SOURCE PASSAGE:
§
# What is a good method for combining gold powder and a button



## skyline27 (Jan 18, 2008)

What is a good method for combining gold powder and a button into one button?

Thanks!


----------



## Lou (Jan 18, 2008)

Melt the button and add the gold powder.


----------



## Noxx (Jan 18, 2008)

Or melt the gold powder then add the button.


----------



## grainsofgold (May 19, 2008)

If I was doing it I would roll the button out flat and cut the thin sheet into pieces and place the pieces over the dust then melt it. The thin sheet will melt faster and tend to absorb the gold dust in the melt.

Grains of gold


----------



## Harold_V (May 19, 2008)

grainsofgold said:


> If I was doing it I would roll the button out flat and cut the thin sheet into pieces and place the pieces over the dust then melt it. The thin sheet will melt faster and tend to absorb the gold dust in the melt.
> 
> Grains of gold


While there's nothing wrong with your idea, it's one hell of a lot of work that isn't necessary. If you melt a button first, any powder that is added to the super-heated button will melt instantly and be absorbed. No need to go to all the trouble to roll the gold. A button of gold, being an excellent conductor of heat, melts fine as long as you have an adequate heat source. 

It makes no sense to melt powder before melting a button. You can't safely dump a button in a pool of molten gold, but powder dumped on a molten button works very well. 

I always force dried my gold, heating it to well beyond the boiling point of water. 

Harold


----------



## Rag and Bone (May 20, 2008)

How do you "roll" gold anyway?


----------



## Harold_V (May 20, 2008)

Jewelers use rolls to make stock for fabrication. A pair of hardened steel rolls, gear driven, both hand and motor powered are on the market, although powered rolls are quite expensive. Hand rolls cost under $1,000, or at least they used to. Italy made some very nice equipment. My power rolls were Italian.
§
Records from a pointing dataset:
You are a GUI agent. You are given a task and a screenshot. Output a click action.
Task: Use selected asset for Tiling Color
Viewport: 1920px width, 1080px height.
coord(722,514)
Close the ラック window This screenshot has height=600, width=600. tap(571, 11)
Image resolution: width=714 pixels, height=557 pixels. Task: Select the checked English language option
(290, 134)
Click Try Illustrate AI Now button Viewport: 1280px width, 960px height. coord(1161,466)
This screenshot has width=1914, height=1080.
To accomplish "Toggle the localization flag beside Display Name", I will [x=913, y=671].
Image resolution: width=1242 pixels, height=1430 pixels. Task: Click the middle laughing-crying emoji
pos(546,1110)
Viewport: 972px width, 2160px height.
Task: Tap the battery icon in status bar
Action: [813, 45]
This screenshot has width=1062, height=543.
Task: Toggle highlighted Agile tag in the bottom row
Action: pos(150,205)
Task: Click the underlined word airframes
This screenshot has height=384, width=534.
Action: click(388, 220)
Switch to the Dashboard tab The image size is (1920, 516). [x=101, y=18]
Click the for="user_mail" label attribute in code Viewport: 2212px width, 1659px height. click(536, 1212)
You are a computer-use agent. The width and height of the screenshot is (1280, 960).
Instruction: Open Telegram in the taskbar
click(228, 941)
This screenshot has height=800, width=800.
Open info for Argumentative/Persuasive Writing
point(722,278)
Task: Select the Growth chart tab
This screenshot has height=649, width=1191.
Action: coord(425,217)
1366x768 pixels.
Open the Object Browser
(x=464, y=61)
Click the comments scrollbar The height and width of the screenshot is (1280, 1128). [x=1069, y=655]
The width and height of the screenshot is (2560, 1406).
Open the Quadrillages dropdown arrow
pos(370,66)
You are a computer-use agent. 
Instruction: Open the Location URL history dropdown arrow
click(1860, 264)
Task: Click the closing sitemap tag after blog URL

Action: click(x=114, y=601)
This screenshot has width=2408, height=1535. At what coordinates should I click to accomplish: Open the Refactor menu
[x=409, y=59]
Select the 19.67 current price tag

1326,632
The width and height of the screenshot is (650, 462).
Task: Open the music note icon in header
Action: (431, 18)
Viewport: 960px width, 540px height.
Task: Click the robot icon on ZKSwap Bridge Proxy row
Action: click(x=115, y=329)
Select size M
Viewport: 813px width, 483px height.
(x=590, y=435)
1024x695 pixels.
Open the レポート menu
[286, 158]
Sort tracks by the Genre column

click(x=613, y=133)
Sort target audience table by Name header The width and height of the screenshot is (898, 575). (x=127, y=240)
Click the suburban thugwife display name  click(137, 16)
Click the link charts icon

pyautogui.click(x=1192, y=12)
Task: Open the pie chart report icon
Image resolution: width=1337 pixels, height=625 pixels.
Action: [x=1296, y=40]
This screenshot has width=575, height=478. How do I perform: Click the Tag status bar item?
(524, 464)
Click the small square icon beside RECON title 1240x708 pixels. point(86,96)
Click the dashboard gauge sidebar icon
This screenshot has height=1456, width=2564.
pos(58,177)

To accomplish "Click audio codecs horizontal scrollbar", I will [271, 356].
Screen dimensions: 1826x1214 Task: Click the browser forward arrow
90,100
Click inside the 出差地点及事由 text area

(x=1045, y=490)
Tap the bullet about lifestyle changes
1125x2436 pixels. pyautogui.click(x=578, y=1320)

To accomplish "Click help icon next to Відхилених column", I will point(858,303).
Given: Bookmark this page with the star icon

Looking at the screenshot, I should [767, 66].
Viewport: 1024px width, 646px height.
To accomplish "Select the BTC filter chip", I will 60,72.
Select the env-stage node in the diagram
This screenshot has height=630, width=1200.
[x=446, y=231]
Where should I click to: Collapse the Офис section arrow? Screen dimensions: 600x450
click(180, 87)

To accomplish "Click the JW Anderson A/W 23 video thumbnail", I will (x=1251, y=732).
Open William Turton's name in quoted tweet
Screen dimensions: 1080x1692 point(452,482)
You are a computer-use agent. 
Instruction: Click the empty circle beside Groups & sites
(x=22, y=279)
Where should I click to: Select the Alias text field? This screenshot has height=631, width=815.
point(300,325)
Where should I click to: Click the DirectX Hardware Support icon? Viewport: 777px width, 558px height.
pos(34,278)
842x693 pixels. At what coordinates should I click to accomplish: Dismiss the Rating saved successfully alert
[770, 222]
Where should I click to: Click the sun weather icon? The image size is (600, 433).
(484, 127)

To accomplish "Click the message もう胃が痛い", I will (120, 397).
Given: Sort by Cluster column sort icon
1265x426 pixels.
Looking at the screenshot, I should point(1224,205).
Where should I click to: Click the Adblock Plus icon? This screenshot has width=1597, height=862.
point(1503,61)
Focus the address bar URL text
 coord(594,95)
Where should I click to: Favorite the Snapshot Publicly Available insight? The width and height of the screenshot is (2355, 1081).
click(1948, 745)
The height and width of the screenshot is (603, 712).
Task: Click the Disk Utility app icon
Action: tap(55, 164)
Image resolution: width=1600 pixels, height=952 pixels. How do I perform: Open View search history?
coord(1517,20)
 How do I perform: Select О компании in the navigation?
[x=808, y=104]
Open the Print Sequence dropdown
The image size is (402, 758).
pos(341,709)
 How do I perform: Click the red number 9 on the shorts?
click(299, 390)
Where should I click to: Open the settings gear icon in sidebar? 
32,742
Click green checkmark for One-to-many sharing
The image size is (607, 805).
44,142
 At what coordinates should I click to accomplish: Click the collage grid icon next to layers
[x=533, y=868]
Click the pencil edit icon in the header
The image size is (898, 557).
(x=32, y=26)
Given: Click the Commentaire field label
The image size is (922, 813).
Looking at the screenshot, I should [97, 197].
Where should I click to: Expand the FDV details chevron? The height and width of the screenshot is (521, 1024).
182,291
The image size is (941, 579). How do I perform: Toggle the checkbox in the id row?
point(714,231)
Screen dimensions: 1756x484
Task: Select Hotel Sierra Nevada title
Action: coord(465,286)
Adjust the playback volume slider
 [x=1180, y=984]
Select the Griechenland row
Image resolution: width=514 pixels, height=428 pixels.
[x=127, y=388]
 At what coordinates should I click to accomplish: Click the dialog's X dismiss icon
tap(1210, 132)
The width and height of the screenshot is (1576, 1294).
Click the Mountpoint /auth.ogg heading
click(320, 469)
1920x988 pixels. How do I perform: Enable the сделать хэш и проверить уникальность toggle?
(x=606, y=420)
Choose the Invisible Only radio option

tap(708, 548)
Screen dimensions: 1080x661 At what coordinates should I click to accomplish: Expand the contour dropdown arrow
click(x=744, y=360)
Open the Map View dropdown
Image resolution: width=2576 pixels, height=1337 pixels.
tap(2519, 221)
§
PROBLEMS TO SOLVE:
a) Translate this sentence from the forum thread on combining gold powder and a button into Spanish: "It makes no sense to melt powder before melting a button."
b) Carry on the forum thread on combining gold powder and a button from the point where it stops.

PER-TASK OUTPUTS:
a) No tiene sentido fundir el polvo antes de fundir un botón.

b)
The top roll is adjustable, so you can control the thickness of the rolled material. It's not a big deal to roll both pure and alloyed gold and silver, but you have to anneal between rolling sequences, otherwise the material, even pure, work hardens. It becomes too hard to roll, and will split instead of reduce in thickness. That's why I suggested rolling was not a good use of your time when you want to melt gold. Too many added steps that are totally without benefit.

Harold


----------



## Irons (May 20, 2008)

Has anyone tried swaging the gold powder directly into a round or slug. Powder Mettalurgy is pretty common these days. I bet pure Gold powder could be easily swaged into an ingot without much trouble. The nice thing about the technique is that you can weigh out an exact amount of powder.

An arbor press is pretty easy to make.

BTW, I saw an Indian made hand rolling mill on Ebay the other day for $188. It includes extra rollers with patterns.


----------



## goldsilverpro (May 20, 2008)

I agree with Harold. Rolling the button is a total waste of time. Like he said, melt the button first, and then add the *DRY* powder. 

Never add anything containing moisture to molten metal or molten slag. It will spit and cause metal to be thrown out of the dish or crucible. I have seen the ceiling above the furnace covered with silver BBs burned into the wood. Luckily, the operator didn't have his head over the crucible when it blew. I used to routinely add damp materials, always wrapped in filter paper, to a hot crucible. But never to molten metal or slag. If the metal and/or slag was molten, I removed the crucible and allowed it to cool enough to completely solidify before adding any damp material.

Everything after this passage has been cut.